Your enterprise is global. These days, that almost definitely means that your YouTube marketing strategy is too. You’re managing multiple regional brand channels on unique URLs and uploading localized content to better serve diverse geographies. But your efforts feel spread thin. Meanwhile, your marketing team thinks that a single, global URL will be easier to promote and manage. Is it time to fold your regional channels into a single, tidy, on-brand URL?
First, your team should consider the following two issues with the frequently suggested approach of rolling regional “sub-channels” up to a single umbrella URL.
Subscriber & Data Loss
Implementing a single-URL channel structure erases regional channel subscriber and view count totals. If your regional channels have only minimal traffic and you want to rationalize your YouTube footprint, then this may be ok. However if you’ve gotten regional traction, then you sacrifice subscribers and metrics. Small view counts don’t look good, but losing hard-earned subs really hurts.
Activity Feed & Email Spam
The second issue is thornier. Once you’ve migrated to a single-URL structure, new videos posted to any regional channels will appear in the activity feed of every subscriber to every related brand channel. For example, a subscriber to your brand’s Japanese channel will also see new video uploads to your brand’s Polish and Brazilian channels in their personalized feed and in their inbox via YouTube’s email notifications (if activated).
Not good. The subscribers that you are striving to serve relevant, engaging content will instead get spammed with irrelevant, possibly redundant content that they likely won’t understand. Not good, and there is no fix on YouTube’s roadmap in sight. What’s worse, often those spammed subscribers take to the YouTube streets (i.e. the comment threads) with pitchforks and torches demanding justice, or at the very least an honest explanation.
A Solution
What’s the solution? We recommend using Thismoment’s digital brand marketing system to create a global brand channel with a navigation that links to regional channels with discrete URLs.
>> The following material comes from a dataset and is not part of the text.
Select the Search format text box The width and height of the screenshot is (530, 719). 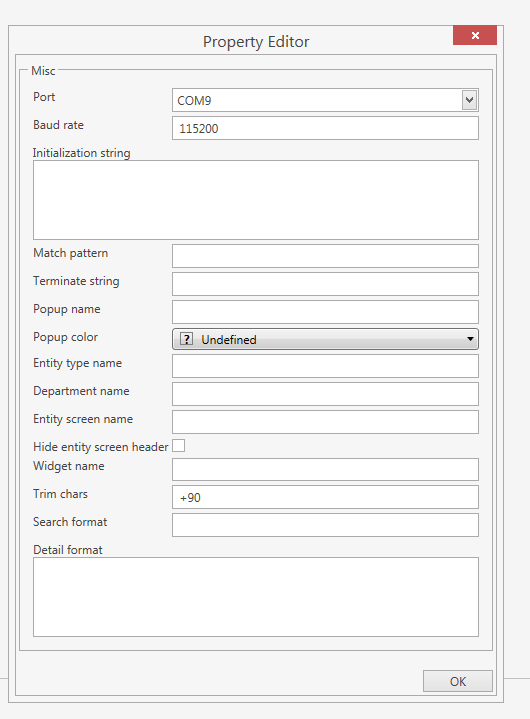pyautogui.click(x=326, y=525)
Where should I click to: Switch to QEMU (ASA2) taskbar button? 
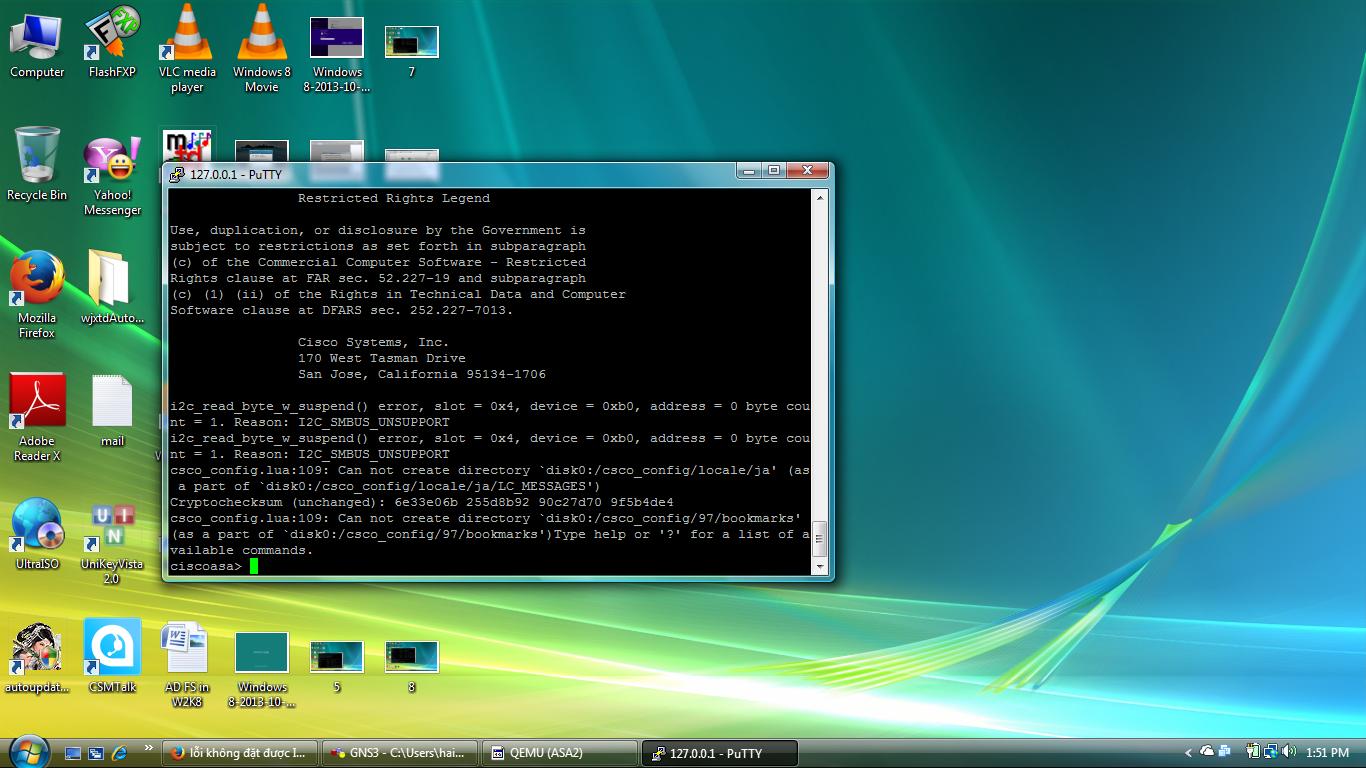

That may sound self-serving, but we aren’t aware of another solution that delivers the benefits of a global brand hub while preserving the ability to manage regional channels with targeted programming and communications. For today’s global brands, achieving both of those requirements is essential.
If you are aware of other workarounds that address these two issues for global brands using YouTube, we invite you to share them.